Russian President Vladimir Putin "must have" authorized the nerve agent attack that accidentally killed a British woman in 2018, and he bears "moral responsibility" for her death, according to a British inquiry published on Thursday.
Dawn Sturgess, 44, died four months after a team of Russian military intelligence agents put the nerve agent, Novichok, in a perfume bottle in Salisbury, England, after using it as a target for former Russian spy Sergei V. Skripal, who had passed secrets to Britain. Skripal and his daughter were poisoned near their home after the poison was placed on a doorknob. Despite their serious condition, they survived the poisoning.
In a report published on Thursday, a public inquiry into Sturgess's death found that she died as a result of a bottle she thought was perfume. The bottle was found by her partner, who later gave it to her as a gift, unaware of its true contents. Sturgess died after applying Novichok to her wrists, becoming the victim of an attempted assassination.
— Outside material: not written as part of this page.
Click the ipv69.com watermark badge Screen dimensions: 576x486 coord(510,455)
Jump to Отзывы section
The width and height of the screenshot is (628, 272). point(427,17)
So the target was Skripal and Sturgess was the victim.
Presenting the findings at a press conference, the head of the team that conducted the investigation, Anthony Hughes, a former judge at the Supreme Court in Britain, said that the operation targeting Skripal "must have been authorised at the highest level, in fact by President Putin", and was intended "to appear as a public demonstration of Russian power".
Hughes said Sturgess, who had three children, was the victim of an "astonishingly reckless" attack that had put "an unspecified number of innocent people who were not connected to espionage at risk."
The investigation found that "there is a direct fatal link" between Sturgess's death and the actions of the Russian intelligence agents who carried out the mission, their supervisors and Putin himself. "They, and they alone, bear moral responsibility for this," he said.
The Russian government has denied involvement in the Skripal attack. Two men charged by British prosecutors said in an interview with Russia Today in 2018 that they were sports supplement sellers and that they had visited Salisbury “because of its internationally renowned cathedral.”